Embora a intenção de garantir a segurança financeira da família seja nobre, deixar um precatório como herança significa, na prática, transferir um problema burocrático e severas perdas financeiras aos seus herdeiros. Para terem acesso ao crédito no futuro, os herdeiros precisarão enfrentar um processo de habilitação ou a abertura de um inventário, o que significa submetê-los a uma nova e longa espera.
Além da burocracia, essa decisão atrai custos elevados que corroem drasticamente o valor do patrimônio. Será necessário arcar com o imposto de transmissão (ITCMD), que pode chegar a 8% do valor total, dependendo do estado. Além disso, haverá a contratação de um novo advogado para o inventário, gerando novos honorários que podem alcançar até 30%. Somado a isso, ao longo dos anos de espera, a correção do precatório atrelada à inflação (IPCA) causa perdas financeiras significativas quando comparada ao aumento real do custo de vida.

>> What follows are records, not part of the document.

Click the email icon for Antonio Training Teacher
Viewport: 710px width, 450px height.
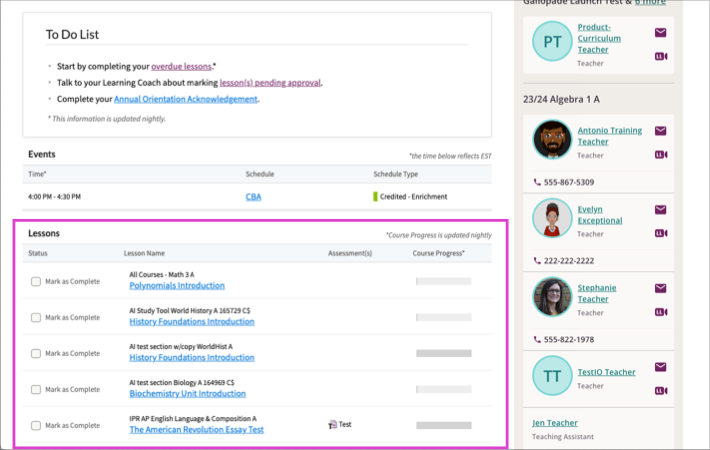pyautogui.click(x=660, y=131)
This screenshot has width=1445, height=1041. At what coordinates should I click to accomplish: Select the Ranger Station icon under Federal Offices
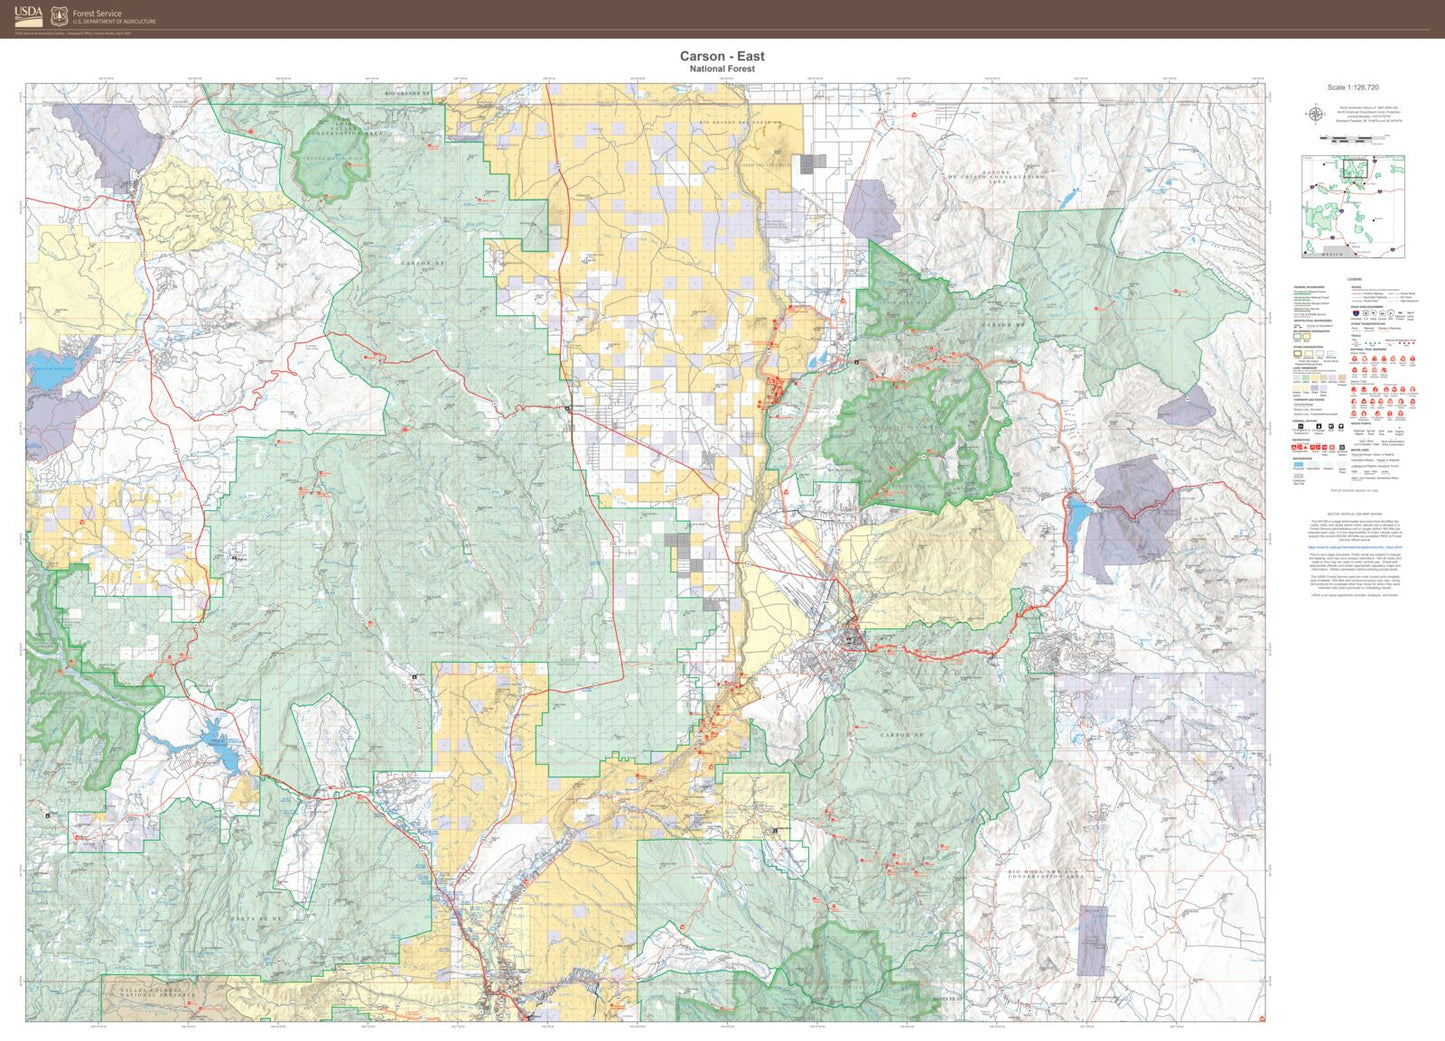(1319, 427)
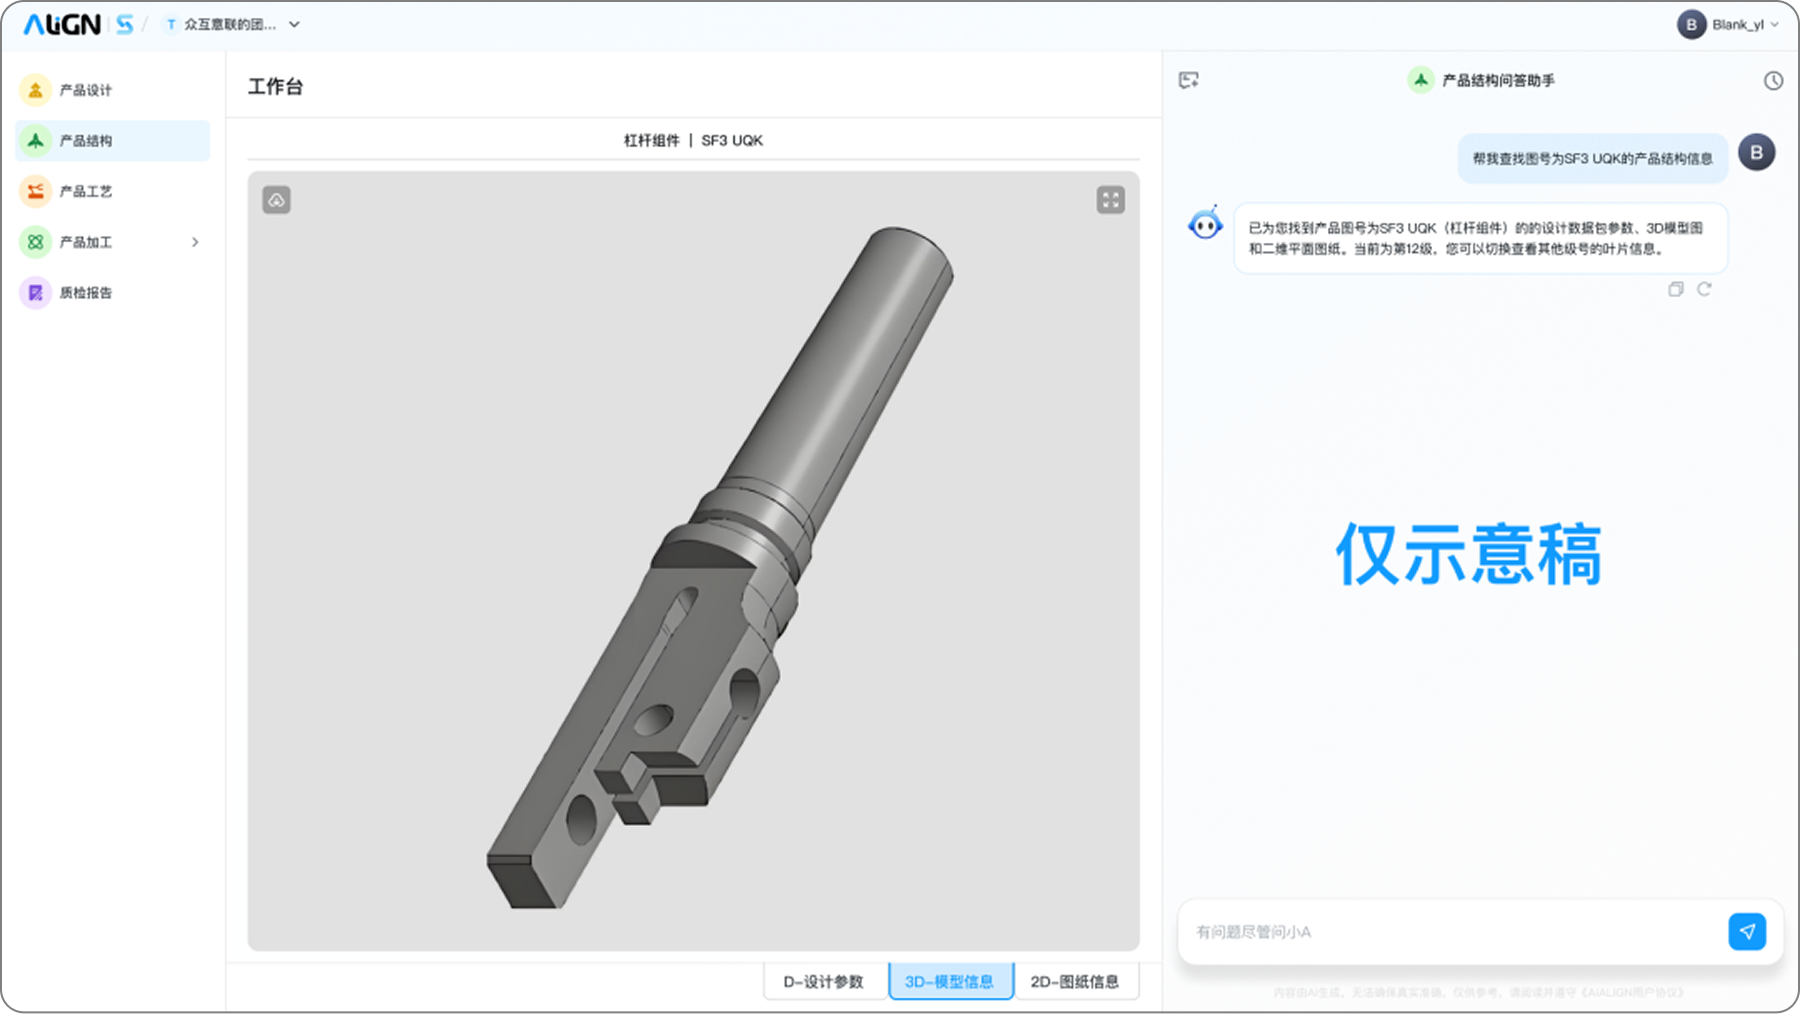Image resolution: width=1800 pixels, height=1014 pixels.
Task: Go to 产品工艺 section
Action: click(86, 191)

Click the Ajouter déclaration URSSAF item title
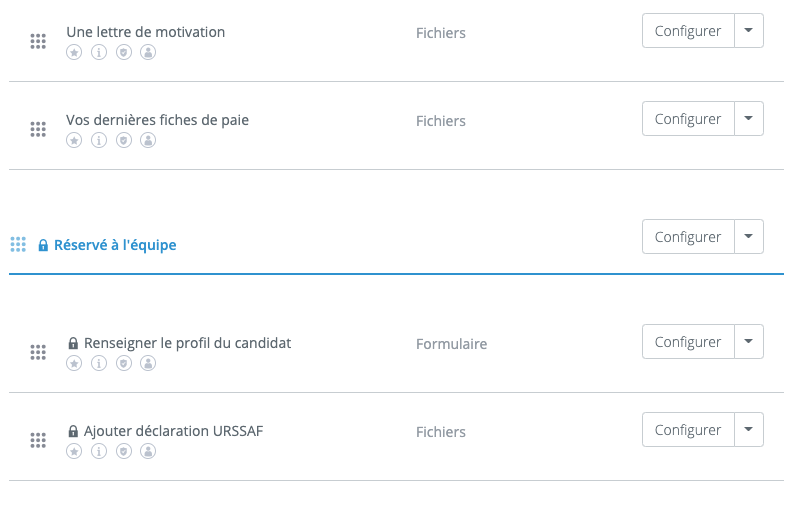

Por isso, vender o precatório em vida não é abrir mão de um direito, mas sim um ato inteligente de planejamento e cuidado. Ao antecipar o recebimento, você transforma a incerteza em liquidez imediata, resolvendo com uma única medida o custeio de eventuais inventários e garantindo a paz de espírito para ajudar sua família agora, sem deixar para eles uma futura complicação jurídica e financeira.